West 10 Female Athlete of the Year winner excels at five sports

Sports Editor Thomas Sellers Jr. presents Female Athlete of the Year Rachel Sullivan with a plaque. Sullivan is a Briarcrest graduate and will be attending Rhodes College next semester where she will compete in track and volleyball.

As the rained poured down, an eighth grade Rachel Sullivan realized she was on a collision course with varsity sports.

Her very first meet as a Briarcrest Christian School Lady Saint Track athlete was memorable for multiple reasons. A rain delay gave her ample time to embrace the moment and prepare for a decorated high school athletic career.

“It was nerve racking because you're not allowed to run until Regionals,” Sullivan recalled. “So, I had to finish my middle school year. In Regionals, hurdles was my first event. And that day it was a rain delay so I had to keep waiting and waiting for my event.

“The meet itself wasn't over until 1 a.m.,” she continued. “So, I was just waiting two hours for my one event. Just sitting there talking to a lot seniors. They were the only other hurdles. They calmed my nerves but also made me scared because I was the youngest by a lot.”

But as the Germantown resident matured, she became a State champion in multiple sports and racked up several individual awards in track, volleyball, swimming, basketball and water polo. Her achievements earned her the 2019 West 10 Media Female Athlete of the Year.

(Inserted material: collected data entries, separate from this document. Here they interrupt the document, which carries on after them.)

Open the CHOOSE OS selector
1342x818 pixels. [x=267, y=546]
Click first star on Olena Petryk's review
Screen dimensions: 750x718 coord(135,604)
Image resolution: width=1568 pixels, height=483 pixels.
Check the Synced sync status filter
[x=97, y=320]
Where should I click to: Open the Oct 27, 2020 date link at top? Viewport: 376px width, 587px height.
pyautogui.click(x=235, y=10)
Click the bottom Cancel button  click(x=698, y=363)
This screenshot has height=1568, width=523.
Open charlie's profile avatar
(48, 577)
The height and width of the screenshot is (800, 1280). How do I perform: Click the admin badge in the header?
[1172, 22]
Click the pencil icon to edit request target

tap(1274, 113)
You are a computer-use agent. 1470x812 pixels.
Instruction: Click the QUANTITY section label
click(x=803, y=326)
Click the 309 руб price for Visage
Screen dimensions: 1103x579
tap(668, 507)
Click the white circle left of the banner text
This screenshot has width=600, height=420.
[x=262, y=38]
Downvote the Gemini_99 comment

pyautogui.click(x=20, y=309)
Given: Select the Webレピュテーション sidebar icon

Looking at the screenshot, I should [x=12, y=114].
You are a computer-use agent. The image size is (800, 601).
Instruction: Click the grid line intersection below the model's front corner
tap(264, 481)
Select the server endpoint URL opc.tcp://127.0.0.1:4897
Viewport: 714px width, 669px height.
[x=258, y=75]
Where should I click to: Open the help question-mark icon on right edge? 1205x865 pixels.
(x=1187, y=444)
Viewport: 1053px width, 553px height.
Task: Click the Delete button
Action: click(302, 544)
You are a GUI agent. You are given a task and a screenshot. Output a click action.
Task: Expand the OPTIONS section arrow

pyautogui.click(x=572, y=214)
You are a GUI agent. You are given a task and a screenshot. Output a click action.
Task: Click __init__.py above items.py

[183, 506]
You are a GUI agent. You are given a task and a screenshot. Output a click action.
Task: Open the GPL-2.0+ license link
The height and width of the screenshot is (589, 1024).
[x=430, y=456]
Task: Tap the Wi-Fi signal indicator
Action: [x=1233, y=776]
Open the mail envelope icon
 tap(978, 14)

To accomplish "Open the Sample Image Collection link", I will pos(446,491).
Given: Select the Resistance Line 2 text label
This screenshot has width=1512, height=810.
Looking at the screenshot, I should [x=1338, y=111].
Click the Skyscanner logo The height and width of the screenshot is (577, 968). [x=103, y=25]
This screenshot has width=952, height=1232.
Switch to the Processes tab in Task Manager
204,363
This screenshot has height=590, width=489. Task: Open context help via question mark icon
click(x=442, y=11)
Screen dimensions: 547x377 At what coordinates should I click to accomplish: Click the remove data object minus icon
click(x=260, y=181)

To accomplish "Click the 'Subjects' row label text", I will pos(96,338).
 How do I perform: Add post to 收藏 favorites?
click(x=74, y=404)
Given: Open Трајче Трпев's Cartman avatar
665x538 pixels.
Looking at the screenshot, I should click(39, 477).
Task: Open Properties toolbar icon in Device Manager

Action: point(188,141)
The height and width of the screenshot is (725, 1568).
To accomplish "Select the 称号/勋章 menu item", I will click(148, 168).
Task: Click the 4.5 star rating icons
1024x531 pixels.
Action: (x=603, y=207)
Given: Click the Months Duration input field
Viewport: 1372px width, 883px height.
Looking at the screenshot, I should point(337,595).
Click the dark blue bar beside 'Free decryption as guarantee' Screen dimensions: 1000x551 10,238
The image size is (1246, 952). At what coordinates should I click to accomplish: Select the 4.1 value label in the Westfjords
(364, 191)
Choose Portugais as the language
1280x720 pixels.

“It's surprising because I didn't know about it,” she acknowledged. “And to see it's not just one sport but all sports is so nice. To see all the work under one. I feel very honored because so many different people were up for it and I was the one chosen.”

Sullivan joins previous winners Bethany Berger (2015 Tipton-Rosemark Academy) and Savanna Owens (2018 Briarcrest).

Like Berger and Owens, Sullivan had a busy sports calendar while maintaining high grades. She will be attending Rhodes College playing volleyball and track. The member of the National Honor Society and Prep Volleyball All-Academic team said her high school years were a marathon.

“A typical year it was one or two practices a day for sports,” Sullivan recalled. “And then normally I would do homework after the sports since I had school, a practice and another practice. I would get to bed around 1 o'clock.”

There to guide and motivate her along the way were her parents Melissa “Missy” and Donald “Don” Sullivan.

“My parents kept me in line a lot,” Rachel said. “My mom would always brings me food because she knows I love food. Between practices she would make a quick run for me to make sure I had what I needed.”

That support gave Rachel the boost she needed to win the 2018 Division II-2A High Jump championship and be a part of the 2016 and 2018 Lady Saints Volleyball teams.

“My coaches, I had a good bond with them since I had a lot of them for four years,” Sullivan noted. “Some of them would help me as a middle schooler. They would encourage me to play other sports instead of telling me like, 'You can only play volleyball.' Instead it was 'Why don't you go play basketball.'”

Sullivan was a member of the Lady Saints Track team for five seasons, four years of volleyball and was on the swim team for four years. She played basketball her freshman and senior years.

And Sullivan even drove over to Arlington High School to participate in her new favorite sport of water polo.

“It's the weirdest sports because it's co-ed,” she said. “And there's not as much girl-drama within the sport. But it's a whole community because there's not as many teams the reason why I had to go play with another high school.

“There would be girls' games on the weekend where girls would come from other high schools and play,” Sullivan added. “After the game the coaches from the other teams would come up and coach you.”

But the strongest part of Sullivan's legacy at Briarcrest is track.

“My best sport would have been track because I was able to show myself as a player and not just a teammate,” she said. “I would see what I could do by myself.”

Now she prepares to move onto Rhodes to write her next chapter in track while playing some volleyball.

“Getting to try everything and be more focus,” she concluded. “I'll get to do track again with a completely different set of coaches. It will be different critiquing of my skills.”